▸ Provided passage
* Start *

Bond Traders on Edge Before Key Data as Flynn Spurs Shock Rally

Updated on
  • Jobs report could push 10-year back above crucial 2.4% level
  • Focus may return to fiscal and monetary policy for year-end
How Flynn's Guilty Plea Can Impact Markets, Policy

Within a span of minutes Friday, bond traders had to put on the back burner just about everything they were focused on heading into the home stretch of 2017.

Deliberations over how many times the Federal Reserve will tighten next year, and how many Republican senators were on board with the GOP tax plan suddenly seemed irrelevant for Treasuries. The benchmark 10-year yield plunged almost 10 basis points on news that former national security adviser Michael Flynn pleaded guilty to lying to federal agents and is cooperating with Special Counsel Robert Mueller.

[Click here for a Timeline of Michael Flynn’s Role in the Russia Probe]

“When the rules change, you put your hands in your pockets,” said Glen Capelo, head of rates at Academy Securities. “Between now and year-end it’s going to be very difficult to figure things out,” with Flynn’s plea adding to uncertainty surrounding the tax overhaul, the economic outlook and the Fed’s path.

Whether Friday’s Treasuries rally will be a one-day wonder will hinge on the days ahead. As soon as Monday, lawmakers may start the process of resolving the differences between the House and Senate tax bills, after the Senate passed its plan early Saturday morning.

* End *

▸ Data provided
* Start *

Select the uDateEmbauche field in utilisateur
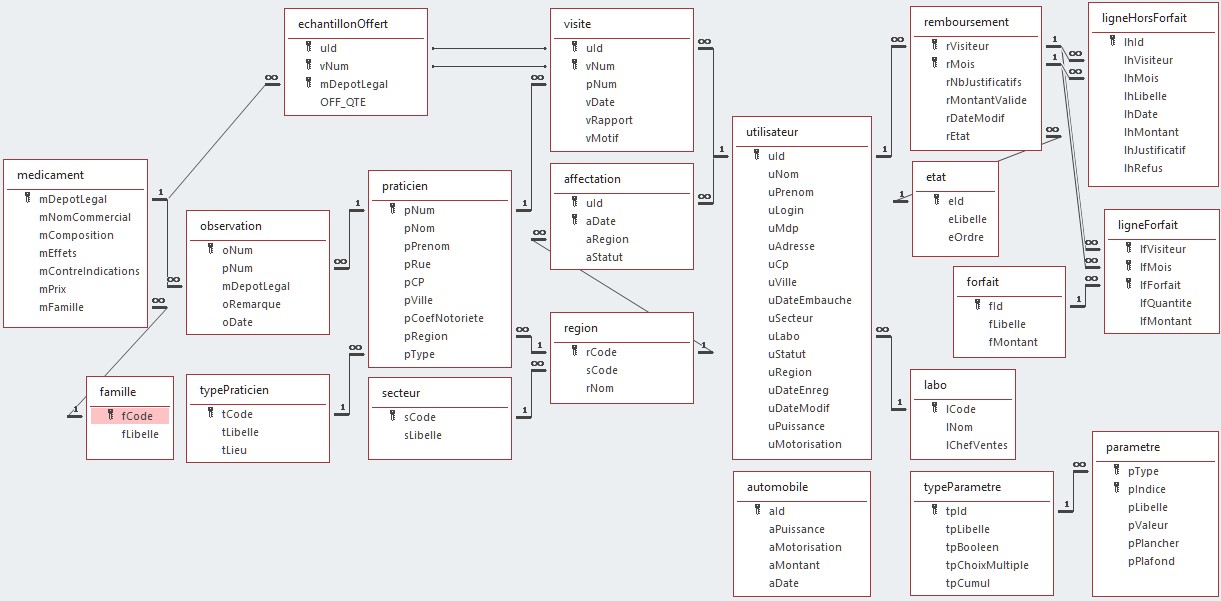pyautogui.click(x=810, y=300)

* End *
* Start *

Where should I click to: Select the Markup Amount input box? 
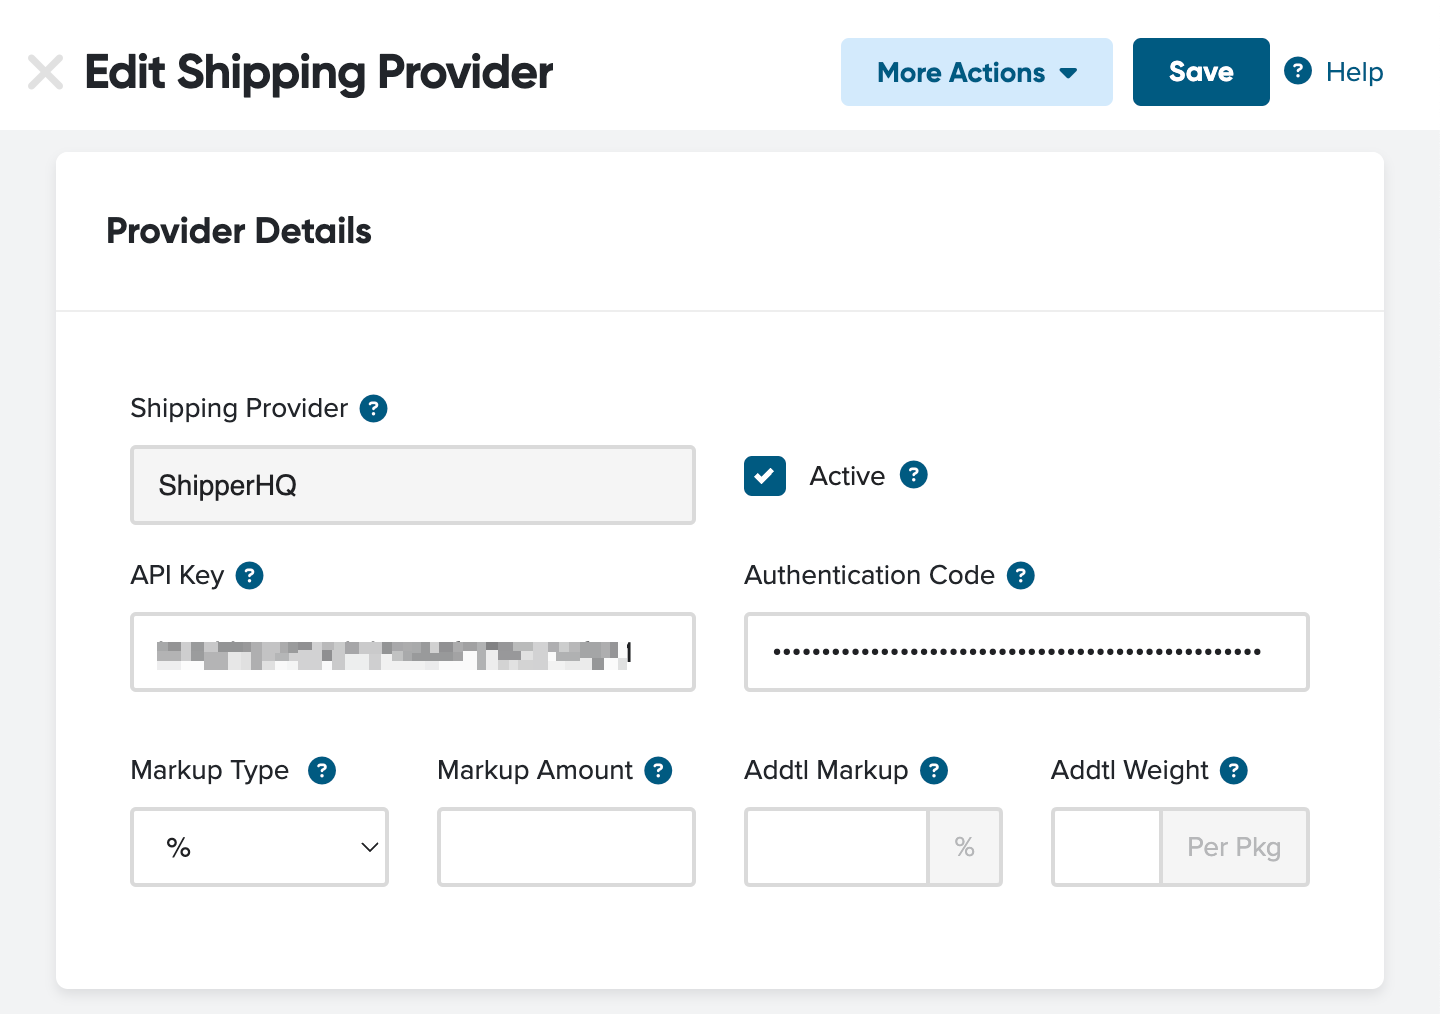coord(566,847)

* End *

▸ To do
**a)** Reproduce everything in the bond-market article from "Within a span" down to "Counsel Robert Mueller.".
**b)** Answer these questions from the bond-market article:
(i) By about how many basis points did the benchmark 10-year yield plunge?
(ii) Who is head of rates at Academy Securities?
(iii) When did the Senate pass its tax plan?
**c)** Write the next part of the bond-market article, starting after its final sentence.
The data has no connection to the bond-market article.

▸ The answers
**a)**
Within a span of minutes Friday, bond traders had to put on the back burner just about everything they were focused on heading into the home stretch of 2017.

Deliberations over how many times the Federal Reserve will tighten next year, and how many Republican senators were on board with the GOP tax plan suddenly seemed irrelevant for Treasuries. The benchmark 10-year yield plunged almost 10 basis points on news that former national security adviser Michael Flynn pleaded guilty to lying to federal agents and is cooperating with Special Counsel Robert Mueller.

**b)**
(i) Almost 10 basis points.
(ii) Glen Capelo.
(iii) Early Saturday morning.

**c)**
Traders will also get a slew of crucial U.S. data, highlighted by November’s labor report, which is projected to show robust job growth. Confirmation of that expectation may push the 10-year yield to again test the key 2.4 percent technical level that some investors have called “the moment of truth” for bonds’ bull run. After all, it was above that mark just minutes before the Flynn news struck.

Should everything fall into place, it’ll have significant implications for the Treasury market. Bob Michele, who oversees about $483 billion as head of global fixed income, currency, and commodities at J.P. Morgan Asset Management, said Friday that the Fed could raise rates more than four times in 2018 if a tax overhaul becomes law.

Stimulative Properties

“It’s so stimulative for corporate America, it’s so stimulative for retail consumption,” he said in a Bloomberg Television interview.

The market is already shifting toward the Fed’s outlook, which calls for a December rate increase and then three more next year. Traders are getting closer to pricing in three rate hikes between now and year-end 2018, according to fed funds futures data. A month ago, they were barely factoring in two increases for that period.

Even with the market volatility around the Flynn news, the two-year yield, the coupon maturity that’s most sensitive to Fed policy, was the least affected, falling about 1 basis point. The 10-year note pared its advance, ending Friday at a 2.36 percent yield.

The moment of truth may still be ahead. But after Flynn’s plea, the day of reckoning has been pushed off.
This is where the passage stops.